Univac brought in experts from many of its previous airline projects to unlock the performance of the TIP system.  Turned out, most of them could not in a short visit grasp the complexity of the TIP solution.  The exception was Ed Mack who previously led implementation of the Eastern Airline reservation system.  Ed visited multiple times over a 3-month period.  

He helped the Univac team determine that the current implementation had exhausted 100% of core memory, 100% of input-output capacity, and 100% of CPU instruction processing capacity.

 On his last visit he threw up his hands in dismay.  His parting comment: “I kept looking for some major logic error in the design of this solution.  Now that I fully comprehend how TIP works, I realize it is logically correct.  It is just ungodly slow!  I can’t imagine it can be fixed.”

 The programming team realized that performance had never been a topic of conversation.  Their entire focus had been on figuring out how to modify Exec 8, so it could handle transactions at all.  During this review period, Larry got to see the project contract.  To his amazement, the contract clearly called for a sleek, lean dedicated real time solution – not something grafted on top of the ponderous Exec 8!

 Despite this Mack’s forecast and the realization that they were climbing a steep mountain, the programming team dug in even while realizing that every improvement had to be absolutely a reduction in use of every computing system resource – use less memory, use less input-out, use less CPU.  Day by day they made progress.  Some key improvements:

  • While the switching software in Exec 8 took a minimum of 1,000 executed instructions, one day one of the programmers realized that the way the switching software used the “lock-unlock” instructions could lead to incredibly long queuing, unqueuing processes.
    • Eventually, they realized that most of the locks were unnecessary as each CPU was focused on a single, unique query transaction.  The team deleted the locks and performance leaped ahead.  (Roseville refused to accept the logic of these changes.)
  • The Fortran expert reviewed the application programs and discovered that some of the applications were making input-output requests inside of Fortran loops – for no good reason.  Moving the requests outside of the loops provided another performance leap forward.

 While this ‘leaps’ were essential, the rest of the missing performance had to come from painfully reviewing every piece of executive code to reduce the instruction counts, every use of input-output code to reduce instruction counts + serious review to determine if the IO request could be avoided completely, every use of core memory to reduce the amount of space required.  And – no tradeoffs were allowed as every resource had been exhausted.

 This painful focus on performance went on for a year.  Time to demonstrate the progress with another live, nationwide test.  The test would again be in the evening to minimize disruption of the airline operations.  The test was launched, breaths were held, fingers were crossed.  The system seemed to be purring ahead.  Performance measures had been built in, so the watchers could get a glimpse.  At the end of the test period, the average performance over the test period was reported: 90,000 transactions per hour!

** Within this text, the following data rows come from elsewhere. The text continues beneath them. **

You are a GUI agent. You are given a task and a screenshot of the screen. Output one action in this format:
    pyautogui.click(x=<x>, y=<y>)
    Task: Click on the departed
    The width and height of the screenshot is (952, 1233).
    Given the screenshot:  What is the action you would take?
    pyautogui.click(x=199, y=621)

 UAL project team members were dancing on desktops.  Project leaders were relieved.  While still short of the 110,000/hour required, Univac also had promised to deliver their latest computer mainframe which was fast enough to make up the difference. 

Larry went home satisfied that 4+ years of his life had not been wasted.

***

At 9:00 the next morning, Larry got a call from Univac management: 

UAL had canceled the contract and demanded immediate removal of the system.

 Crushed, Larry then had to call the other 7 members of his executive team to deliver the incomprehensible bad news.

Reflection:

Lou Thomas was the hands-on Univac UAL project manager.  TIP was his visionary solution for the UAL contract.  When the UAL contract was canceled, Lou took TIP to Univac’s Salt Lake City Division which built Univac’s communication devices.  TIP became a successful real time processing add-on to Exec 8 where it competed with IBM’s CICS product, an add-on to their OS 360 operating system.